**Exercise material**.
^^^^^^^^

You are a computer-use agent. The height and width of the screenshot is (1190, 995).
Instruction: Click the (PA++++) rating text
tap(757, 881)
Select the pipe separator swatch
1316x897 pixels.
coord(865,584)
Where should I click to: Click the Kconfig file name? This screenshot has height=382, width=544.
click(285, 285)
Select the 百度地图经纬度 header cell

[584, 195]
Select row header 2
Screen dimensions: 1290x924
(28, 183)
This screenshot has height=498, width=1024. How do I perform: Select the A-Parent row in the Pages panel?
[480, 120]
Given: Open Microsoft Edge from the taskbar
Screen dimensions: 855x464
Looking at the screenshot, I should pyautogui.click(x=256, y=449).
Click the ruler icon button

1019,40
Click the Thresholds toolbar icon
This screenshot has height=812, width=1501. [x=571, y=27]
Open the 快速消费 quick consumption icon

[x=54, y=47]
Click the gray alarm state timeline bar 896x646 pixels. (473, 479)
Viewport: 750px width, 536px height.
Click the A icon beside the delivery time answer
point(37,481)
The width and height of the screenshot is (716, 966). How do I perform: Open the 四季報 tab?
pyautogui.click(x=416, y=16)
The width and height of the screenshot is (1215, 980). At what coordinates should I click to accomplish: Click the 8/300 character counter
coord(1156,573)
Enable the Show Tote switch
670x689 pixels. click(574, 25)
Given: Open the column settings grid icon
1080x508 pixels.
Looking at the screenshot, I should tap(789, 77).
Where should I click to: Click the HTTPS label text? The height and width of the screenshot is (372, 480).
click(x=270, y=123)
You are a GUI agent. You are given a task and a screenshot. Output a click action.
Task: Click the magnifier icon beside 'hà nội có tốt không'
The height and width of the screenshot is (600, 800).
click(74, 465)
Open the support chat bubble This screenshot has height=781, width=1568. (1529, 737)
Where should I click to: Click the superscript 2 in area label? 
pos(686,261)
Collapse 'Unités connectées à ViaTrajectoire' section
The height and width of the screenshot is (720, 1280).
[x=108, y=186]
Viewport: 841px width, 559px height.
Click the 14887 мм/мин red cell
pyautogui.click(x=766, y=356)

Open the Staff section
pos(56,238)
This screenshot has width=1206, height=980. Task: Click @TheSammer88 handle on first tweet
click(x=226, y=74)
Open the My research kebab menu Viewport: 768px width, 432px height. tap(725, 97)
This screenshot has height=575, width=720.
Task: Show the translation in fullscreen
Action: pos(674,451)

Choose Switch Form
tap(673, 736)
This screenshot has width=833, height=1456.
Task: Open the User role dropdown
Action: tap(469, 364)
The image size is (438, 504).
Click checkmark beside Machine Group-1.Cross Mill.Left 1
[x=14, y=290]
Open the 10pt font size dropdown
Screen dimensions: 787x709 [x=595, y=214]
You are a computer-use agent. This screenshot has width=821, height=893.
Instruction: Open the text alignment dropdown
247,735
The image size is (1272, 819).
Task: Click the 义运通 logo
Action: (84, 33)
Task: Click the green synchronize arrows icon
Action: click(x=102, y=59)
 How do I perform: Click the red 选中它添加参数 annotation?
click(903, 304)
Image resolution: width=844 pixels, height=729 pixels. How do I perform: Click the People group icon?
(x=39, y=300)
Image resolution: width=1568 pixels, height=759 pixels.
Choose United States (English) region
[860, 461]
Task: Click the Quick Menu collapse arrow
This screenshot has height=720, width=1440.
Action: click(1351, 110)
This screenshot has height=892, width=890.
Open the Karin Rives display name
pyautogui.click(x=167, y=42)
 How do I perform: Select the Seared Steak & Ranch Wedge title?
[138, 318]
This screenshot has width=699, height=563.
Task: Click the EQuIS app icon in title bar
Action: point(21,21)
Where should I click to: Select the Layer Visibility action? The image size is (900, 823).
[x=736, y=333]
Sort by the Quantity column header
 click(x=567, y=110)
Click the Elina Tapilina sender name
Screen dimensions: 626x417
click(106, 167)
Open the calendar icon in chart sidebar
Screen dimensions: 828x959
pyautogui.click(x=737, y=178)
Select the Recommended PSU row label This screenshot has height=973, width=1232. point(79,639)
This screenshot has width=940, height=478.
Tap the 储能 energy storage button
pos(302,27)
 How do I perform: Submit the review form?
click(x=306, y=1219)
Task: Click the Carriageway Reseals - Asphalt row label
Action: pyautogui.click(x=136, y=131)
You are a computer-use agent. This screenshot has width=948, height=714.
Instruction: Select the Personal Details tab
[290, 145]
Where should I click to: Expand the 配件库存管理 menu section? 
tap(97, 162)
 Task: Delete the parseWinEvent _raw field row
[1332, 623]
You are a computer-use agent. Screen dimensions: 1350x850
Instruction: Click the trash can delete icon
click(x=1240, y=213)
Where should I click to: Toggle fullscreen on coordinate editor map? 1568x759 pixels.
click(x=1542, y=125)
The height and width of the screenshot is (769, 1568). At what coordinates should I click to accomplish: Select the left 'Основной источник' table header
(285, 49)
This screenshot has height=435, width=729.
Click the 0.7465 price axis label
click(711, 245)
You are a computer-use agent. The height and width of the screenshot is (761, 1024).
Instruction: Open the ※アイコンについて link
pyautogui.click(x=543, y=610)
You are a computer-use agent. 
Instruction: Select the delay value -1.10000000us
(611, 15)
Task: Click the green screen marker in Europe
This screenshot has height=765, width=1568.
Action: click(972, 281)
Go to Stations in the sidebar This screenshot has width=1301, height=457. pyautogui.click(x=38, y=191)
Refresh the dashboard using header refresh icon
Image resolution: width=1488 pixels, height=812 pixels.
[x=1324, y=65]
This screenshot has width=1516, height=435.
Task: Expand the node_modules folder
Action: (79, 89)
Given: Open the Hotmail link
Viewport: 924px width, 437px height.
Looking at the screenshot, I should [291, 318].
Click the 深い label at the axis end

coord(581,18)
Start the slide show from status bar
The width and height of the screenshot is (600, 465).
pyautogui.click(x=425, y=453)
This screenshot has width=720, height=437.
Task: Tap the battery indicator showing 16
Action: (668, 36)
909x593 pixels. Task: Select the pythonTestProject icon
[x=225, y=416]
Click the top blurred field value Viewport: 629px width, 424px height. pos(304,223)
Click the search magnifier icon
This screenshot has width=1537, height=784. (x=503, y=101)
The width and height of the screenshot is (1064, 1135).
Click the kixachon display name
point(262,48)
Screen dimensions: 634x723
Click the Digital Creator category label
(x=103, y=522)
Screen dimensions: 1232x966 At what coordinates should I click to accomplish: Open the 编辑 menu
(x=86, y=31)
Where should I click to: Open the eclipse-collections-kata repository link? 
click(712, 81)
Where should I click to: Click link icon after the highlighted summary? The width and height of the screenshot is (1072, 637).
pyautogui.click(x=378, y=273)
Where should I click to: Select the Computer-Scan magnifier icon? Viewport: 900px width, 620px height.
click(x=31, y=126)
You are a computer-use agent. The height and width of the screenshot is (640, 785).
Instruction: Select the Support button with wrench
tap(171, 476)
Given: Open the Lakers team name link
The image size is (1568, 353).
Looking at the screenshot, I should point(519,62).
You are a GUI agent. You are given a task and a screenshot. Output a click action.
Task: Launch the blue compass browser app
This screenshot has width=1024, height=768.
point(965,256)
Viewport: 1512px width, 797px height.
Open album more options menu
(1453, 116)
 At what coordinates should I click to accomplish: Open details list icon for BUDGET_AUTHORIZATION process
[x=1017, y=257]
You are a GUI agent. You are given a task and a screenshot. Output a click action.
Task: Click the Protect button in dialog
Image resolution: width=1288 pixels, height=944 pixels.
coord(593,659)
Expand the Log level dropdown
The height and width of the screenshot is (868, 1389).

^^^^^^^^

**Exercise objective**.
Word for word, set down all the lines above.

**Response to the task**.
You are a computer-use agent. The height and width of the screenshot is (1190, 995).
Instruction: Click the (PA++++) rating text
tap(757, 881)
Select the pipe separator swatch
1316x897 pixels.
coord(865,584)
Where should I click to: Click the Kconfig file name? This screenshot has height=382, width=544.
click(285, 285)
Select the 百度地图经纬度 header cell

[584, 195]
Select row header 2
Screen dimensions: 1290x924
(28, 183)
This screenshot has height=498, width=1024. How do I perform: Select the A-Parent row in the Pages panel?
[480, 120]
Given: Open Microsoft Edge from the taskbar
Screen dimensions: 855x464
Looking at the screenshot, I should pyautogui.click(x=256, y=449).
Click the ruler icon button

1019,40
Click the Thresholds toolbar icon
This screenshot has height=812, width=1501. [x=571, y=27]
Open the 快速消费 quick consumption icon

[x=54, y=47]
Click the gray alarm state timeline bar 896x646 pixels. (473, 479)
Viewport: 750px width, 536px height.
Click the A icon beside the delivery time answer
point(37,481)
The width and height of the screenshot is (716, 966). How do I perform: Open the 四季報 tab?
pyautogui.click(x=416, y=16)
The width and height of the screenshot is (1215, 980). At what coordinates should I click to accomplish: Click the 8/300 character counter
coord(1156,573)
Enable the Show Tote switch
670x689 pixels. click(574, 25)
Given: Open the column settings grid icon
1080x508 pixels.
Looking at the screenshot, I should tap(789, 77).
Where should I click to: Click the HTTPS label text? The height and width of the screenshot is (372, 480).
click(x=270, y=123)
You are a GUI agent. You are given a task and a screenshot. Output a click action.
Task: Click the magnifier icon beside 'hà nội có tốt không'
The height and width of the screenshot is (600, 800).
click(74, 465)
Open the support chat bubble This screenshot has height=781, width=1568. (1529, 737)
Where should I click to: Click the superscript 2 in area label? 
pos(686,261)
Collapse 'Unités connectées à ViaTrajectoire' section
The height and width of the screenshot is (720, 1280).
[x=108, y=186]
Viewport: 841px width, 559px height.
Click the 14887 мм/мин red cell
pyautogui.click(x=766, y=356)

Open the Staff section
pos(56,238)
This screenshot has width=1206, height=980. Task: Click @TheSammer88 handle on first tweet
click(x=226, y=74)
Open the My research kebab menu Viewport: 768px width, 432px height. tap(725, 97)
This screenshot has height=575, width=720.
Task: Show the translation in fullscreen
Action: pos(674,451)

Choose Switch Form
tap(673, 736)
This screenshot has width=833, height=1456.
Task: Open the User role dropdown
Action: tap(469, 364)
The image size is (438, 504).
Click checkmark beside Machine Group-1.Cross Mill.Left 1
[x=14, y=290]
Open the 10pt font size dropdown
Screen dimensions: 787x709 [x=595, y=214]
You are a computer-use agent. This screenshot has width=821, height=893.
Instruction: Open the text alignment dropdown
247,735
The image size is (1272, 819).
Task: Click the 义运通 logo
Action: (84, 33)
Task: Click the green synchronize arrows icon
Action: click(x=102, y=59)
 How do I perform: Click the red 选中它添加参数 annotation?
click(903, 304)
Image resolution: width=844 pixels, height=729 pixels. How do I perform: Click the People group icon?
(x=39, y=300)
Image resolution: width=1568 pixels, height=759 pixels.
Choose United States (English) region
[860, 461]
Task: Click the Quick Menu collapse arrow
This screenshot has height=720, width=1440.
Action: click(1351, 110)
This screenshot has height=892, width=890.
Open the Karin Rives display name
pyautogui.click(x=167, y=42)
 How do I perform: Select the Seared Steak & Ranch Wedge title?
[138, 318]
This screenshot has width=699, height=563.
Task: Click the EQuIS app icon in title bar
Action: point(21,21)
Where should I click to: Select the Layer Visibility action? The image size is (900, 823).
[x=736, y=333]
Sort by the Quantity column header
 click(x=567, y=110)
Click the Elina Tapilina sender name
Screen dimensions: 626x417
click(106, 167)
Open the calendar icon in chart sidebar
Screen dimensions: 828x959
pyautogui.click(x=737, y=178)
Select the Recommended PSU row label This screenshot has height=973, width=1232. point(79,639)
This screenshot has width=940, height=478.
Tap the 储能 energy storage button
pos(302,27)
 How do I perform: Submit the review form?
click(x=306, y=1219)
Task: Click the Carriageway Reseals - Asphalt row label
Action: pyautogui.click(x=136, y=131)
You are a computer-use agent. This screenshot has width=948, height=714.
Instruction: Select the Personal Details tab
[290, 145]
Where should I click to: Expand the 配件库存管理 menu section? 
tap(97, 162)
 Task: Delete the parseWinEvent _raw field row
[1332, 623]
You are a computer-use agent. Screen dimensions: 1350x850
Instruction: Click the trash can delete icon
click(x=1240, y=213)
Where should I click to: Toggle fullscreen on coordinate editor map? 1568x759 pixels.
click(x=1542, y=125)
The height and width of the screenshot is (769, 1568). At what coordinates should I click to accomplish: Select the left 'Основной источник' table header
(285, 49)
This screenshot has height=435, width=729.
Click the 0.7465 price axis label
click(711, 245)
You are a computer-use agent. The height and width of the screenshot is (761, 1024).
Instruction: Open the ※アイコンについて link
pyautogui.click(x=543, y=610)
You are a computer-use agent. 
Instruction: Select the delay value -1.10000000us
(611, 15)
Task: Click the green screen marker in Europe
This screenshot has height=765, width=1568.
Action: click(972, 281)
Go to Stations in the sidebar This screenshot has width=1301, height=457. pyautogui.click(x=38, y=191)
Refresh the dashboard using header refresh icon
Image resolution: width=1488 pixels, height=812 pixels.
[x=1324, y=65]
This screenshot has width=1516, height=435.
Task: Expand the node_modules folder
Action: (79, 89)
Given: Open the Hotmail link
Viewport: 924px width, 437px height.
Looking at the screenshot, I should [291, 318].
Click the 深い label at the axis end

coord(581,18)
Start the slide show from status bar
The width and height of the screenshot is (600, 465).
pyautogui.click(x=425, y=453)
This screenshot has width=720, height=437.
Task: Tap the battery indicator showing 16
Action: (668, 36)
909x593 pixels. Task: Select the pythonTestProject icon
[x=225, y=416]
Click the top blurred field value Viewport: 629px width, 424px height. pos(304,223)
Click the search magnifier icon
This screenshot has width=1537, height=784. (x=503, y=101)
The width and height of the screenshot is (1064, 1135).
Click the kixachon display name
point(262,48)
Screen dimensions: 634x723
Click the Digital Creator category label
(x=103, y=522)
Screen dimensions: 1232x966 At what coordinates should I click to accomplish: Open the 编辑 menu
(x=86, y=31)
Where should I click to: Open the eclipse-collections-kata repository link? 
click(712, 81)
Where should I click to: Click link icon after the highlighted summary? The width and height of the screenshot is (1072, 637).
pyautogui.click(x=378, y=273)
Where should I click to: Select the Computer-Scan magnifier icon? Viewport: 900px width, 620px height.
click(x=31, y=126)
You are a computer-use agent. The height and width of the screenshot is (640, 785).
Instruction: Select the Support button with wrench
tap(171, 476)
Given: Open the Lakers team name link
The image size is (1568, 353).
Looking at the screenshot, I should point(519,62).
You are a GUI agent. You are given a task and a screenshot. Output a click action.
Task: Launch the blue compass browser app
This screenshot has width=1024, height=768.
point(965,256)
Viewport: 1512px width, 797px height.
Open album more options menu
(1453, 116)
 At what coordinates should I click to accomplish: Open details list icon for BUDGET_AUTHORIZATION process
[x=1017, y=257]
You are a GUI agent. You are given a task and a screenshot. Output a click action.
Task: Click the Protect button in dialog
Image resolution: width=1288 pixels, height=944 pixels.
coord(593,659)
Expand the Log level dropdown
The height and width of the screenshot is (868, 1389).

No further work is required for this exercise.